===== Given records =====

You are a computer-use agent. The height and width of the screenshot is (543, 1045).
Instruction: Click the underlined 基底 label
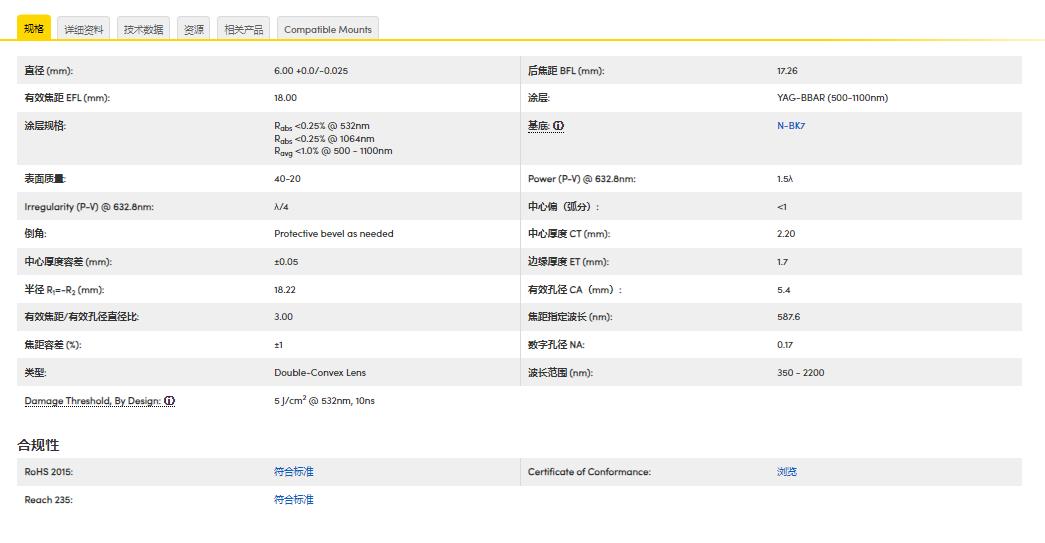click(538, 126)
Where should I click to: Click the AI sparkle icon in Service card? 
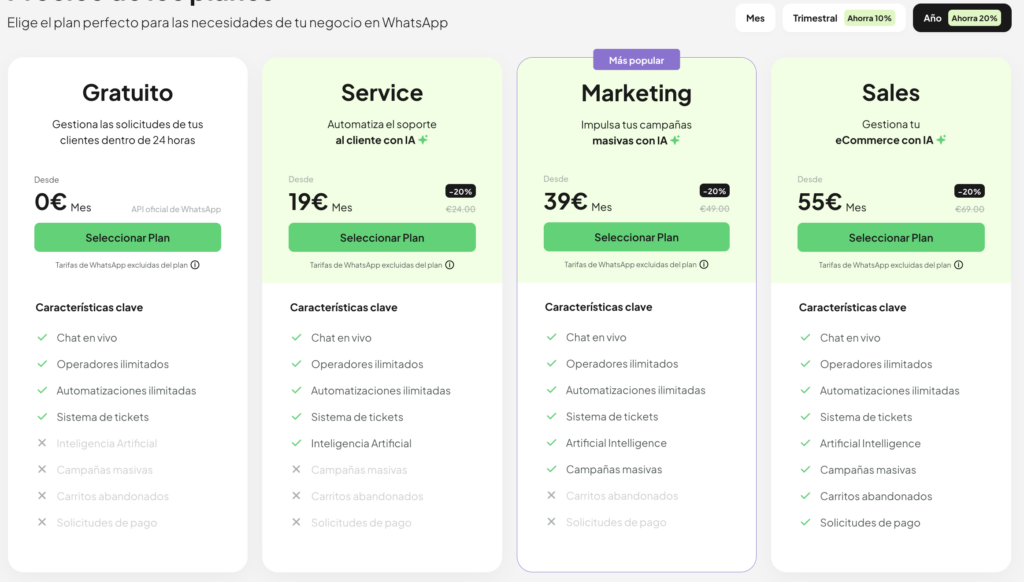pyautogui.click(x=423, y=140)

=====
===== Given records =====

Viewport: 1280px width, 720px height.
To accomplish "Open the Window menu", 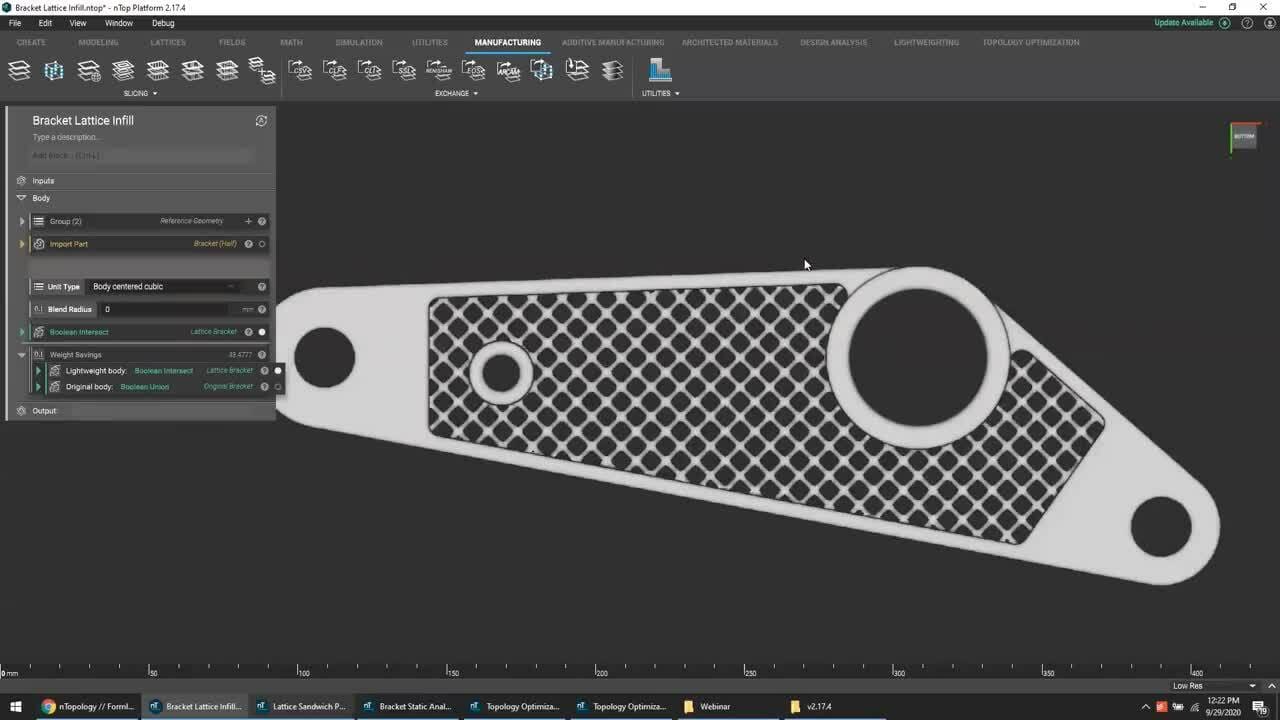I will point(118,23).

=====
===== Given records =====

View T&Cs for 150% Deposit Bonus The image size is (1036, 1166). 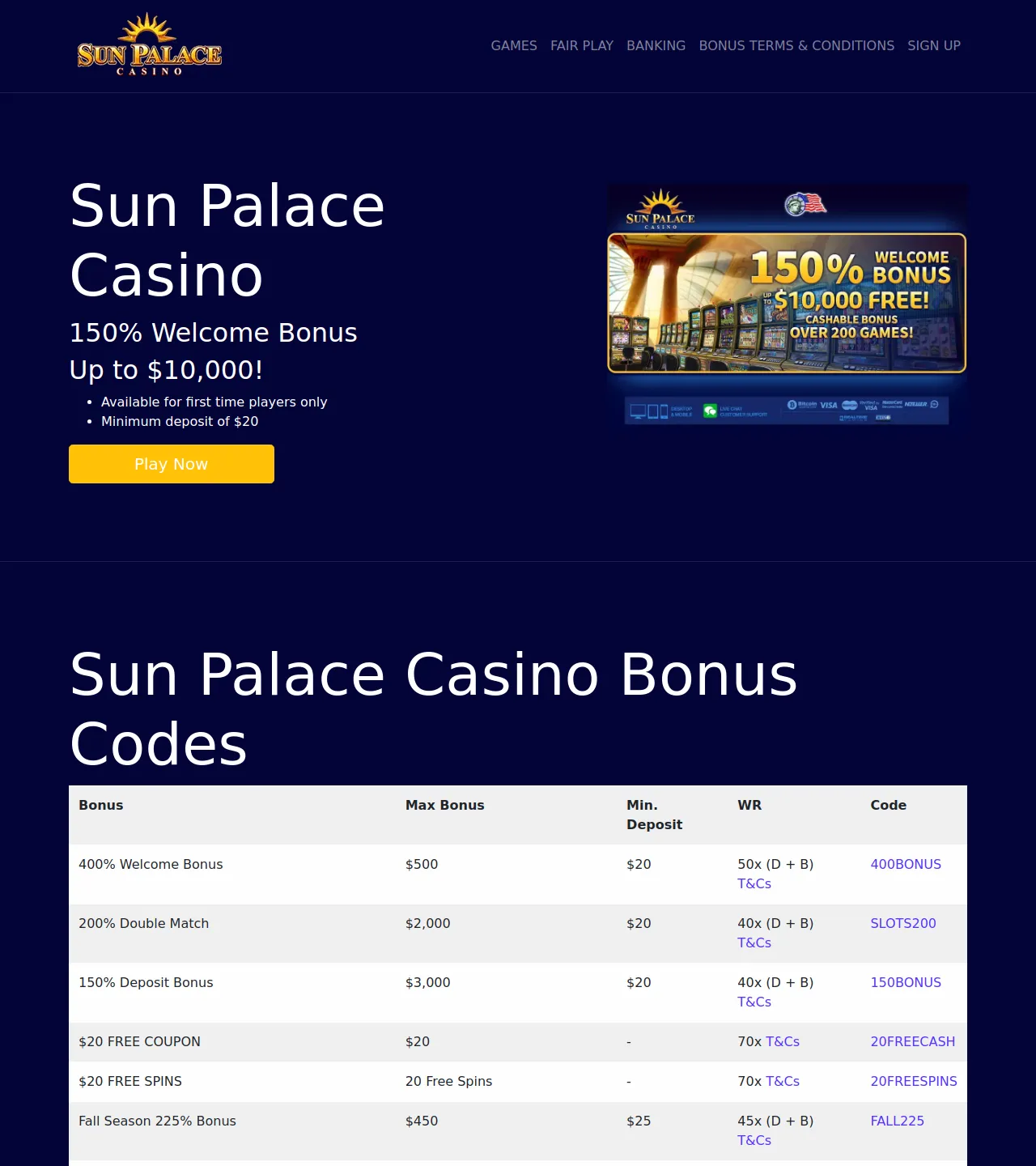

=====

Problem statement >> Write out the data from the line with "You are a computer-use" through the line with "pyautogui.click(x=423, y=140)", including both of those lines, and omit the pictures.

Solution to this exercise >>
You are a computer-use agent. The height and width of the screenshot is (543, 1045).
Instruction: Click the underlined 基底 label
click(538, 126)
Where should I click to: Click the AI sparkle icon in Service card? 
pyautogui.click(x=423, y=140)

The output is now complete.